The iconic No. 3 may be back in the Sprint Cup starting lineup one day, a possibility that may send some NASCAR fans into an emotional tizzy.
That number belonged to Dale Earnhardt, the late, great Intimidator on the NASCAR circuit. Would it be disrespectful for another driver to drive a car with that number? We may find out soon enough. Austin Dillon — the grandson of Richard Childress — already is set to drive a No. 3 Chevy in the Nationwide Series next season. The natural progression points to Dillon moving up to drive the car in the Sprint Cup Series.
Childress — Earnhardt's former team owner and best friend — reached out to Dale Earnhardt Jr. and his sister Kelly, asking for permission to use the No. 3 in the Nationwide Series.
Junior's answer: Thumbs up.
"I don't look at the numbers tied to drivers as much as just the history of the number," Earnhardt Jr. said last week. "The number is more of a bank, you know, that you just deposit history into. It doesn't really belong to any individual. Austin's ran that number and you can't really deny him the opportunity to continue to run it. It just wouldn't be fair.
"Dad did great things. He was a great ambassador for the sport and we're still as a whole, reaping the benefits of all he accomplished and what he did that put us in front of a lot of people. But even before that, the number was Richard's. Richard drove it. And someone else drove it before then.
"But I think it would be fine by me for (Dillon) to do that. I think that it's got to get back on the race track one of these days."
Busch gets bratty: It's a coin flip every week as to which one of the Busch brothers is going to be a bigger jerk. Last weekend in Homestead, Fla., it was Kurt Busch. He ripped into ESPN pit road reporter Jerry Punch with a cluster of F-bombs after Busch had car troubles in the Ford 400.
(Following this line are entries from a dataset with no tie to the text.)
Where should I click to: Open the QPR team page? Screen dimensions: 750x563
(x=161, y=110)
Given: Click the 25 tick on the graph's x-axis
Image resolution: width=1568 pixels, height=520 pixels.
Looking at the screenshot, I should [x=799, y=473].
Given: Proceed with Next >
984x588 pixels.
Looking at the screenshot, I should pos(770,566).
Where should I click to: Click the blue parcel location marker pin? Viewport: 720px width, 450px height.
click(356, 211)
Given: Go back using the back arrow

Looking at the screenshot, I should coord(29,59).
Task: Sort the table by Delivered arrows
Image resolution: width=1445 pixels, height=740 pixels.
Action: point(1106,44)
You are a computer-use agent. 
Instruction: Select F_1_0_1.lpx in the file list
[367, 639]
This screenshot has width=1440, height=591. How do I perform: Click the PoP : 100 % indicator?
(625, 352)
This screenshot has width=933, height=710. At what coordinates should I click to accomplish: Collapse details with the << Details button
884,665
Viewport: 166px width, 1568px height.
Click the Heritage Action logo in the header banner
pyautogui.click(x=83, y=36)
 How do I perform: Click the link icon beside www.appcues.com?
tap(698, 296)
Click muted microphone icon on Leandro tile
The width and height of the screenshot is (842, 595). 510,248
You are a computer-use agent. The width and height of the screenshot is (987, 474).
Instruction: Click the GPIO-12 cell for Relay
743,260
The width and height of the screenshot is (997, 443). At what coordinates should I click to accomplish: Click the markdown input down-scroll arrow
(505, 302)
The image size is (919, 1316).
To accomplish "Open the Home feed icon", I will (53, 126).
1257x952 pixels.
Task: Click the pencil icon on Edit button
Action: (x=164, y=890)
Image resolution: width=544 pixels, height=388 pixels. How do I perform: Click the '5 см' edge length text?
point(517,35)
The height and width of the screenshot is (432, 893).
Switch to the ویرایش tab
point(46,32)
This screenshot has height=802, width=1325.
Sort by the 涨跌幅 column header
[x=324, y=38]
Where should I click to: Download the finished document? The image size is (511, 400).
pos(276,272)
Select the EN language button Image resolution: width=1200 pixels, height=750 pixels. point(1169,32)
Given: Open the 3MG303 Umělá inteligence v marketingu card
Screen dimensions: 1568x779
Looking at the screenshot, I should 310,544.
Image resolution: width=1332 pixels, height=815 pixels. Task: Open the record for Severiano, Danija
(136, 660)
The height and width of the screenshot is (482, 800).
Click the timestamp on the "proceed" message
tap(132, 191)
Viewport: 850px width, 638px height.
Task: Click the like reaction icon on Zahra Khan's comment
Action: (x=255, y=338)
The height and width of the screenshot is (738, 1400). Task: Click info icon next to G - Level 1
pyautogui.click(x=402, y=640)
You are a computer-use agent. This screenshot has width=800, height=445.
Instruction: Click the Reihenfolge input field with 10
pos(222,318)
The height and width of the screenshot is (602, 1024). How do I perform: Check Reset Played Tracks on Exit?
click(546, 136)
"Penske Racing extends its apologies to Dr. Jerry Punch, our media partners … and fans for Kurt Busch's inappropriate actions," Busch's team owner said in a statement. "These actions do not represent Penske Racing and are inconsistent with the company's standards for behavior, respect for others and professionalism."
Too much security? A quick aside about the overzealous security folks at Homestead-Miami Speedway. While it's understood that security needed to be beefed up because First Lady Michelle Obama was visiting, some local police officers went overboard trying to keep working officials with NASCAR permanent credentials (hard cards) away from the pits shortly before the race.
Those people included Kate Edwards, the wife of Carl Edwards. "I'm the wife of one of the drivers," Edwards pleaded with one of the officers, who didn't budge. Finally, another person in the party identified Edwards and they let her through.